These have all probably been inflated in price over a long period of time. A time when interest rates were so low that money was best put in "safe stocks".
Higher rates means less borrowing and less cash flow means less earnings means less stock investment. Is my understanding, which could be wrong. And I don't think that's a rule, just an observed pattern over the decades with that explanation.
Apple and Tesla are going to have some real challenges with chips and having to move factories out of China.
Certainly pulling it out of companies that aren’t profitable given where the cost of debt is going. Apple has held in there pretty well so far likely due to that.
Apple is definitely doing the best being only down 54% right now. Being a much more mature company than most probably helps.

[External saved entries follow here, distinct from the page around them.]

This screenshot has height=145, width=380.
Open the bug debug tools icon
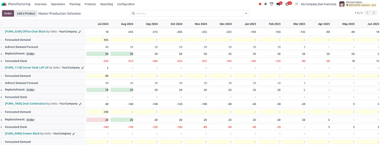pos(266,4)
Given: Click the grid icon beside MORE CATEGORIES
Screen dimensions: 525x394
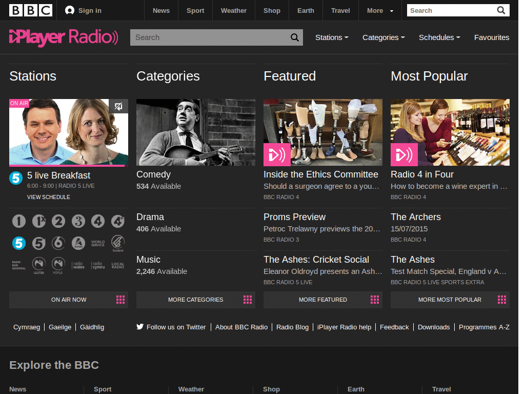Looking at the screenshot, I should pyautogui.click(x=247, y=300).
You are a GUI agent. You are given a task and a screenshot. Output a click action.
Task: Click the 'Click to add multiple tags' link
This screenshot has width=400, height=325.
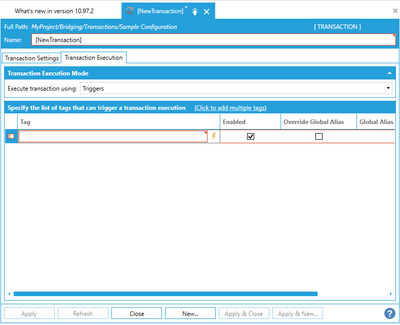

Mature with meaningful cash flow and PROFIT. They’ll turn financial services just given their massive cash position and where rates are.
We’re in the best position in the world for the future. There’s going to be a lot of pain for a lot of places as we keep pulling back and we’re not facilitating global trade through our navy.
Microsoft and Apple are trading at spring 2020 levels while the less profitable folks are trading below. Pretty much everyone has blown through the pandemic bubble at this point.
I do. Tech while beat up probably still has some to give and rotations that saved some other sectors likely won’t hold. There’s still a ton of retail flow that I do think will dry up. But I’ve called 4 of the last 0 recessions.
I would say you are due then. My gut says 2023 is going to be a challenging year. Nothing like 2008 but a bit of a down year.